About Daniel Tang

Daniel Tang was born in Canada and is the son of immigrants who left China to pursue higher education and opportunities for a better life. Settling in Portland, Oregon, Daniel was deeply influenced by his father’s admiration for American entrepreneurs and his mother’s love for the region’s abundant wildlife. In high school, Daniel explored these interests at the Oregon Health and Sciences University, where his work in the lab of Claudio Mello sparked his fascination with the brain and exposed him to the connection between research and patient care.

Daniel’s early influences instilled in him both a desire to build for others and a love for biology and neuroscience.

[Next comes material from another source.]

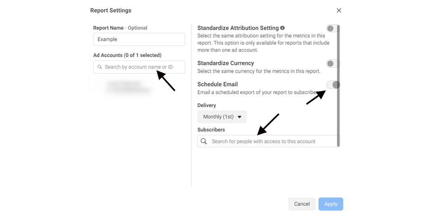Open the Delivery Monthly (1st) dropdown
Image resolution: width=436 pixels, height=213 pixels.
click(222, 117)
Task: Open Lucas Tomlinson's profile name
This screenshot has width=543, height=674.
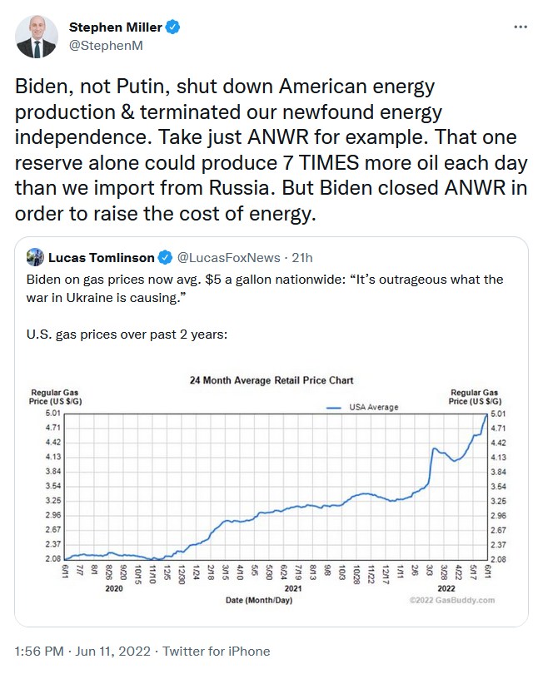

He would combine these passions as a bioengineering undergraduate at Stanford, where he joined the lab of Karl Deisseroth. In the lab, Daniel was inspired by the power of interdisciplinary technologies to uncover new insights about the brain. He would develop and apply several novel bioengineering tools, including a non-invasive light-based pacemaker, to explore fundamental neuroscience questions, such as the neural mechanisms behind delayed reward-seeking behavior and how encoding of cardiac state in the brain influences learning and decision-making. His research led to coauthored publications in Cell and Nature, as well as him receiving the Firestone Medal at Stanford. 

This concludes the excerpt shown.